In an interview with the Australian Financial Review, Carr said Australia, which last weekend released a comprehensive blueprint for enhancing its ties with Asia, recogniZed ASEAN's "centrality in the region."
"I am quite happy to be associated with a shift (in Australia's level of engagement)," Carr said.
"I think we need to ease into habits of consultation with ASEAN as a grouping and with its individual members and also relax into the habit of listening to them more as they talk about their region."
The sweeping policy blueprint, "Australia in the Asian Century," released last weekend, set a series of goals for the next 13 years to seize upon Asia's rapid ascent as a global economic powerhouse.
The ambitious plan is aimed at maximizing links with booming China and other soaring Asian economies to power Australia into the world's top 10 wealthiest nations by 2025.
Prime Minister Julia Gillard said China, India, Indonesia, Japan, South Korea and the United States would be Australia's key partners while Canberra also decided to post a full-time ambassador to the 10-nation ASEAN.
Carr said no regional grouping was more relevant to Australia's security or prosperity than ASEAN, which groups Brunei, Cambodia, Indonesia, Laos, Malaysia, Myanmar, the Philippines, Singapore, Thailand and Vietnam.

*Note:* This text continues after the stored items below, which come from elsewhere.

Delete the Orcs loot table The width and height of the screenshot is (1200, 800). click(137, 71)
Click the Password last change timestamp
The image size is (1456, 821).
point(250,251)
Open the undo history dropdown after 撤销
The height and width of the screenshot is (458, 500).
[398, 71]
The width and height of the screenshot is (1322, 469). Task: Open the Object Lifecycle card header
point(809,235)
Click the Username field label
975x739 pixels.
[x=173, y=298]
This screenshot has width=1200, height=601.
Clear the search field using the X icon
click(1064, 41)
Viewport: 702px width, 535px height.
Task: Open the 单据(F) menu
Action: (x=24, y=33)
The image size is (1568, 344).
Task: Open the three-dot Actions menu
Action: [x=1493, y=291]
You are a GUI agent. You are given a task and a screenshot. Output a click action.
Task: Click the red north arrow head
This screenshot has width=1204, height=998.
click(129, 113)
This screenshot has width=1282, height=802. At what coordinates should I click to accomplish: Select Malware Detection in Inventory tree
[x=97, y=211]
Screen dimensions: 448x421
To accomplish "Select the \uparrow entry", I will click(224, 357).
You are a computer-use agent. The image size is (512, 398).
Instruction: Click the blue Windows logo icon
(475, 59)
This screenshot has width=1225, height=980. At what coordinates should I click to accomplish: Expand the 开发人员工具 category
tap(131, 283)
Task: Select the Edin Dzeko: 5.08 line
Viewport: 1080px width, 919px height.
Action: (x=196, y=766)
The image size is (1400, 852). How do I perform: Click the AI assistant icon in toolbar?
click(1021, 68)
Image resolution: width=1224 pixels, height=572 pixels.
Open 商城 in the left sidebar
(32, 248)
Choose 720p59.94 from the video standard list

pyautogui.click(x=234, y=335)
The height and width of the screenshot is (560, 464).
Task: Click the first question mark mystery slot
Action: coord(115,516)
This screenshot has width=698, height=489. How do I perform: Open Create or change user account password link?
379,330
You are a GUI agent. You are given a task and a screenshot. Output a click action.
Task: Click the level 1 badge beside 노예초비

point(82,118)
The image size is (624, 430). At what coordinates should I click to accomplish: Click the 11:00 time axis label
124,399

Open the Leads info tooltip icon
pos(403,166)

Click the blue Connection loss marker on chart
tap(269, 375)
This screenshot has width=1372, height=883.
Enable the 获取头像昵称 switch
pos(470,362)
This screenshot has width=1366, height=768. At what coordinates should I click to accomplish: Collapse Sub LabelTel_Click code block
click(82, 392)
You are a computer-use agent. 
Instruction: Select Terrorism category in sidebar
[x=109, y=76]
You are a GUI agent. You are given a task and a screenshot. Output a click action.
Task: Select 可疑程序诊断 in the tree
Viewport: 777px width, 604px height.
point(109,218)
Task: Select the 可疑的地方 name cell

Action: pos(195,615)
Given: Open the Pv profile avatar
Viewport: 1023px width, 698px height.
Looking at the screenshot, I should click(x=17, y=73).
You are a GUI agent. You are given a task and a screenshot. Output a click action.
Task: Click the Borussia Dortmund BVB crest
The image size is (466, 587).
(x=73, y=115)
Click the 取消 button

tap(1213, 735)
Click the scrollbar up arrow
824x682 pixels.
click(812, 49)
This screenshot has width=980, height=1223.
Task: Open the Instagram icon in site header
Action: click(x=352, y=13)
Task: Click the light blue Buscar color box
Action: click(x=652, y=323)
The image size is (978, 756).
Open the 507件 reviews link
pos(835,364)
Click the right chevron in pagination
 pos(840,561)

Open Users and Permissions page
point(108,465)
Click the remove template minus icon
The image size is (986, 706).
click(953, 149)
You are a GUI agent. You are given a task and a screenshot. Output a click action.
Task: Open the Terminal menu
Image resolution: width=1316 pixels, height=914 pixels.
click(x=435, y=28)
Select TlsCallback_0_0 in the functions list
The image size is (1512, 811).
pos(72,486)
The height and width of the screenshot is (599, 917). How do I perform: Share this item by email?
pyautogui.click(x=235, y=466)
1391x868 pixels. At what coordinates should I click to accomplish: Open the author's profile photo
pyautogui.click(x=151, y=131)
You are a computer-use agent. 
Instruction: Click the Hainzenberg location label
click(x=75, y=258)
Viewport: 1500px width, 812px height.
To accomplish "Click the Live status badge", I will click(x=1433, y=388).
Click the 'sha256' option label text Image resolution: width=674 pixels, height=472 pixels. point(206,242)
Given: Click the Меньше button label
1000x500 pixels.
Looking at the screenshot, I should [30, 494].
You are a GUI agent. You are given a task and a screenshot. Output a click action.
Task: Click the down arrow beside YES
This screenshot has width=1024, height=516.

"I want to emphasize the sheer vitality of the economies that lie within ASEAN and their importance to Australia ... taken as a bloc it is our number two trading partner," he told the newspaper.
Carr, who travels to Indonesia and Malaysia in coming days, added that ASEAN had been at the forefront of resolving disputes over territory in the South China Sea involving China.
"ASEAN members want to see ASEAN prove itself on this issue," he said.-Interaksyon (November 02, 2012 9:36AM)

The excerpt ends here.